The problem: Take the entries that follow and write them out again, word for word.

Collected data:
* * * * * * * * *
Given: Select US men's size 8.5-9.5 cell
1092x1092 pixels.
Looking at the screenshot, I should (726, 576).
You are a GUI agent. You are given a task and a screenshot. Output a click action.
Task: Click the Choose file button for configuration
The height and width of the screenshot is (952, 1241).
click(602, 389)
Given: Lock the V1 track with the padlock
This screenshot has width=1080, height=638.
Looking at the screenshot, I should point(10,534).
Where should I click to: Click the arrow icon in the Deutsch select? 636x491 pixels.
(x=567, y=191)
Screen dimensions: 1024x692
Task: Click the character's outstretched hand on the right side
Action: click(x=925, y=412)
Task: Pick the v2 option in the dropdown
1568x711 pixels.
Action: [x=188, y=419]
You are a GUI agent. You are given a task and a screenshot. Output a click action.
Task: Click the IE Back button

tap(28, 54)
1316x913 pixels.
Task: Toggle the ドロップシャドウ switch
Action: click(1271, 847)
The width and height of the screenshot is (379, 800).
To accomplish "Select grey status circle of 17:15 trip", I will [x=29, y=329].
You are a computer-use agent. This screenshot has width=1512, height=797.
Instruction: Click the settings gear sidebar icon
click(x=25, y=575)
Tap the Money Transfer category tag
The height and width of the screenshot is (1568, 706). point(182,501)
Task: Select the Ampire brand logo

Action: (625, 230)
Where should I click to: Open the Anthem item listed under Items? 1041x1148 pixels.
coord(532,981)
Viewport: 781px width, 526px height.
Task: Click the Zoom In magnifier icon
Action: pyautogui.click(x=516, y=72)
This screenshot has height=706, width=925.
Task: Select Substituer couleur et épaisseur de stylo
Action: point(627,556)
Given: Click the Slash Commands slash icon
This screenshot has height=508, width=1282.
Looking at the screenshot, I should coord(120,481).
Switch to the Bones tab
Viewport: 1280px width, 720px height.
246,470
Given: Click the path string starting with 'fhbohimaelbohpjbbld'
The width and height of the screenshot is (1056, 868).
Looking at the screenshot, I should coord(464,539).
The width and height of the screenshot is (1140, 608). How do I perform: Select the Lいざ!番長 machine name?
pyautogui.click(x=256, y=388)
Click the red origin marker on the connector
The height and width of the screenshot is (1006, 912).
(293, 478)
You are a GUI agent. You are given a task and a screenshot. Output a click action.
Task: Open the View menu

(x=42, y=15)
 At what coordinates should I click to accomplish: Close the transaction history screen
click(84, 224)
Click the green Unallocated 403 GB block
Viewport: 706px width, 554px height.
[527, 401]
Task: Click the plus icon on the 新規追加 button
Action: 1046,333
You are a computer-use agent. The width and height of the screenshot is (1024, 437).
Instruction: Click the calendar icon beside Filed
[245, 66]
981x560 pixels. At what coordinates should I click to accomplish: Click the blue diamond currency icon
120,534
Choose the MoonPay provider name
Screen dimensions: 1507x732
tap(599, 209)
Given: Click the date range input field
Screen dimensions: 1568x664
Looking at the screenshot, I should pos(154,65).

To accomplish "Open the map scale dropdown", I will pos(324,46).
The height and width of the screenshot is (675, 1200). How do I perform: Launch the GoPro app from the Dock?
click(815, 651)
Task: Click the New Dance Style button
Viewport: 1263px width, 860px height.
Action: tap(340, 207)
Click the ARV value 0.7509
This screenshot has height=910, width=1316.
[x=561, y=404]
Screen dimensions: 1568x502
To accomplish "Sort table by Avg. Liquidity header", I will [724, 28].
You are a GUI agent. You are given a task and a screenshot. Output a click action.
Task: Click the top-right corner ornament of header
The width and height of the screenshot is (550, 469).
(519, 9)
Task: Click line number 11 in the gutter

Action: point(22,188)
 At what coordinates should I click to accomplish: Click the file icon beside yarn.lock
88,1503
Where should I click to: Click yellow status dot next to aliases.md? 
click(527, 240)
* * * * * * * * *
Exercise result:
Given: Select US men's size 8.5-9.5 cell
1092x1092 pixels.
Looking at the screenshot, I should (726, 576).
You are a GUI agent. You are given a task and a screenshot. Output a click action.
Task: Click the Choose file button for configuration
The height and width of the screenshot is (952, 1241).
click(602, 389)
Given: Lock the V1 track with the padlock
This screenshot has width=1080, height=638.
Looking at the screenshot, I should point(10,534).
Where should I click to: Click the arrow icon in the Deutsch select? 636x491 pixels.
(x=567, y=191)
Screen dimensions: 1024x692
Task: Click the character's outstretched hand on the right side
Action: click(x=925, y=412)
Task: Pick the v2 option in the dropdown
1568x711 pixels.
Action: [x=188, y=419]
You are a GUI agent. You are given a task and a screenshot. Output a click action.
Task: Click the IE Back button

tap(28, 54)
1316x913 pixels.
Task: Toggle the ドロップシャドウ switch
Action: click(1271, 847)
The width and height of the screenshot is (379, 800).
To accomplish "Select grey status circle of 17:15 trip", I will [x=29, y=329].
You are a computer-use agent. This screenshot has width=1512, height=797.
Instruction: Click the settings gear sidebar icon
click(x=25, y=575)
Tap the Money Transfer category tag
The height and width of the screenshot is (1568, 706). point(182,501)
Task: Select the Ampire brand logo

Action: (625, 230)
Where should I click to: Open the Anthem item listed under Items? 1041x1148 pixels.
coord(532,981)
Viewport: 781px width, 526px height.
Task: Click the Zoom In magnifier icon
Action: pyautogui.click(x=516, y=72)
This screenshot has height=706, width=925.
Task: Select Substituer couleur et épaisseur de stylo
Action: point(627,556)
Given: Click the Slash Commands slash icon
This screenshot has height=508, width=1282.
Looking at the screenshot, I should coord(120,481).
Switch to the Bones tab
Viewport: 1280px width, 720px height.
246,470
Given: Click the path string starting with 'fhbohimaelbohpjbbld'
The width and height of the screenshot is (1056, 868).
Looking at the screenshot, I should coord(464,539).
The width and height of the screenshot is (1140, 608). How do I perform: Select the Lいざ!番長 machine name?
pyautogui.click(x=256, y=388)
Click the red origin marker on the connector
The height and width of the screenshot is (1006, 912).
(293, 478)
You are a GUI agent. You are given a task and a screenshot. Output a click action.
Task: Open the View menu

(x=42, y=15)
 At what coordinates should I click to accomplish: Close the transaction history screen
click(84, 224)
Click the green Unallocated 403 GB block
Viewport: 706px width, 554px height.
[527, 401]
Task: Click the plus icon on the 新規追加 button
Action: 1046,333
You are a computer-use agent. The width and height of the screenshot is (1024, 437).
Instruction: Click the calendar icon beside Filed
[245, 66]
981x560 pixels. At what coordinates should I click to accomplish: Click the blue diamond currency icon
120,534
Choose the MoonPay provider name
Screen dimensions: 1507x732
tap(599, 209)
Given: Click the date range input field
Screen dimensions: 1568x664
Looking at the screenshot, I should pos(154,65).

To accomplish "Open the map scale dropdown", I will pos(324,46).
The height and width of the screenshot is (675, 1200). How do I perform: Launch the GoPro app from the Dock?
click(815, 651)
Task: Click the New Dance Style button
Viewport: 1263px width, 860px height.
Action: tap(340, 207)
Click the ARV value 0.7509
This screenshot has height=910, width=1316.
[x=561, y=404]
Screen dimensions: 1568x502
To accomplish "Sort table by Avg. Liquidity header", I will [724, 28].
You are a GUI agent. You are given a task and a screenshot. Output a click action.
Task: Click the top-right corner ornament of header
The width and height of the screenshot is (550, 469).
(519, 9)
Task: Click line number 11 in the gutter

Action: point(22,188)
 At what coordinates should I click to accomplish: Click the file icon beside yarn.lock
88,1503
Where should I click to: Click yellow status dot next to aliases.md? 
click(527, 240)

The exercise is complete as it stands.